# DATA LISTING
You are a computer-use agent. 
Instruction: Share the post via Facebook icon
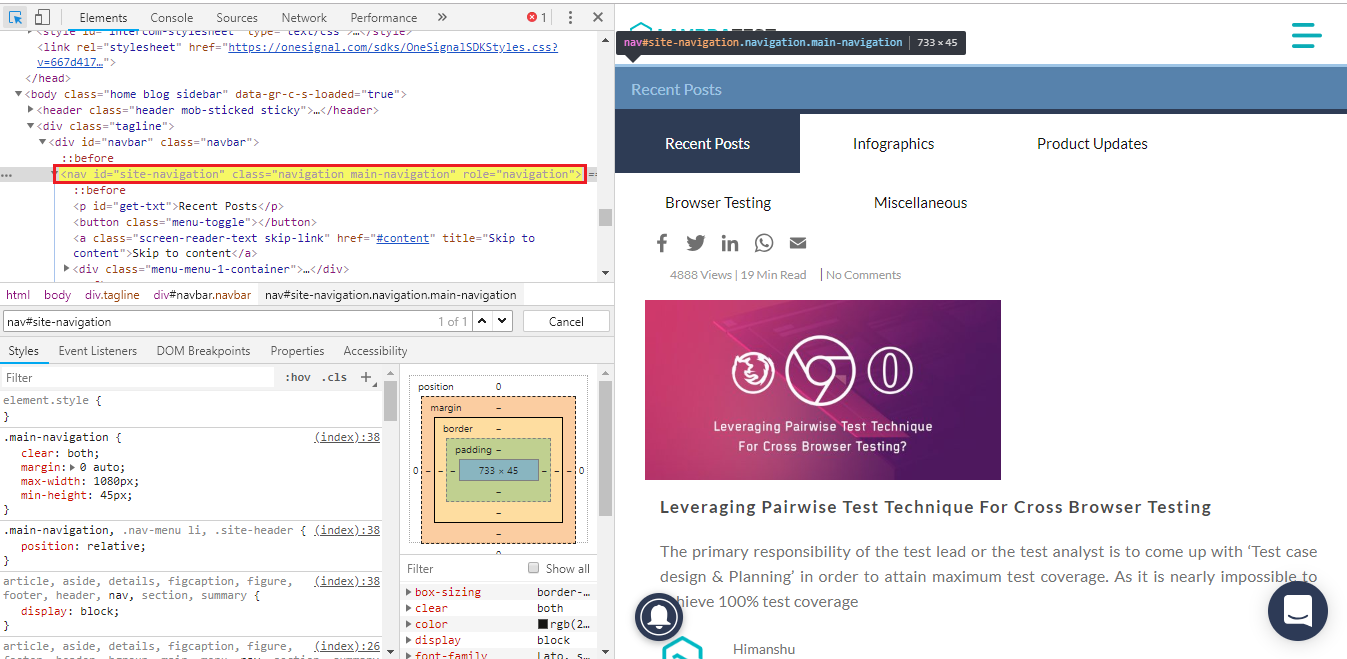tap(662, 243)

* * *

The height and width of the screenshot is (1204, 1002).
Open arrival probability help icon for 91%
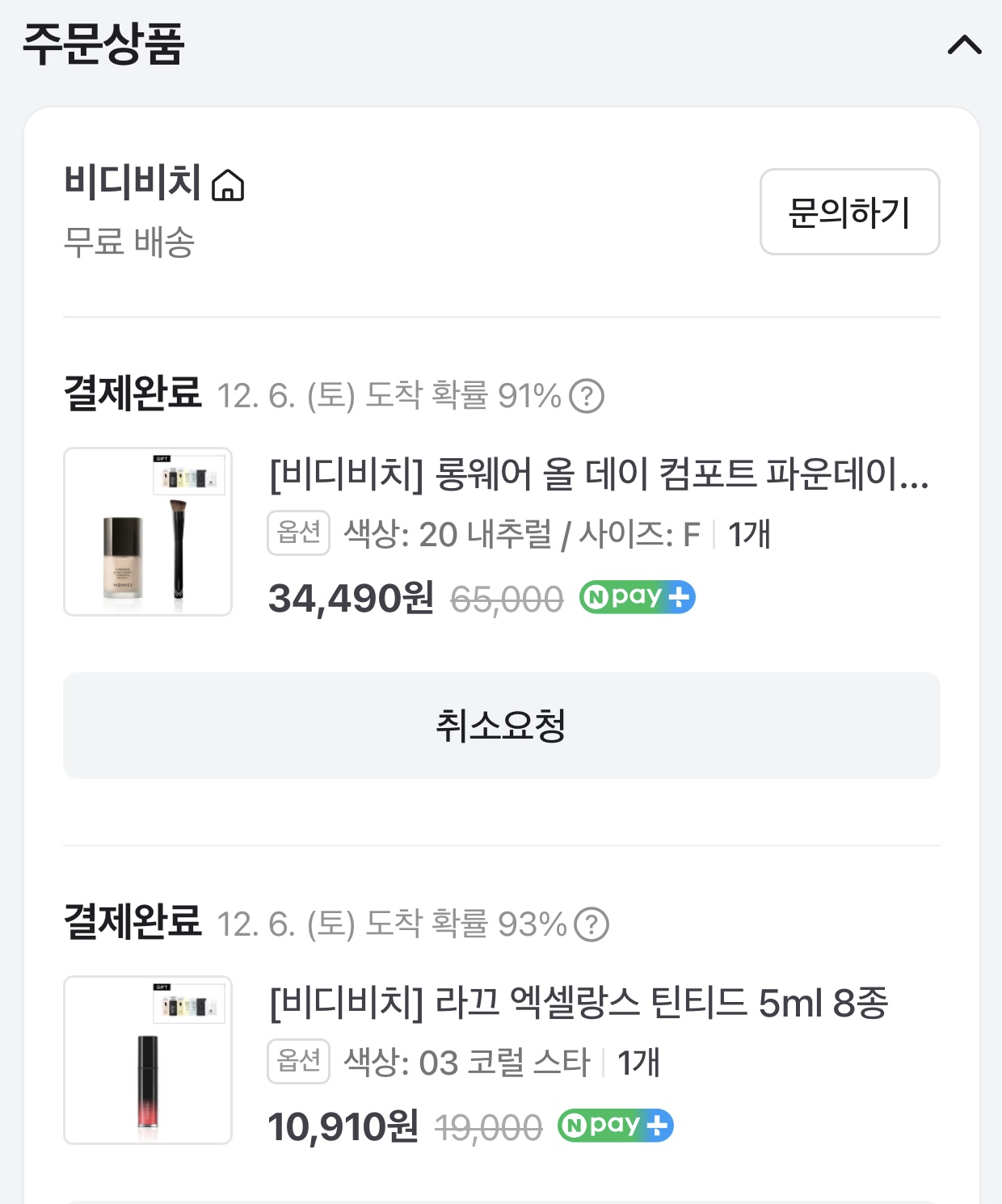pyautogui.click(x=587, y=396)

# SHORT TASK
Reproduce the lines of the items above word for word, beginning with the line containing "You are a computer-use agent." and continuing through the line containing "tap(662, 243)", with both of those lines included. Leave the pictures out of your copy.

# OUTPUT
You are a computer-use agent. 
Instruction: Share the post via Facebook icon
tap(662, 243)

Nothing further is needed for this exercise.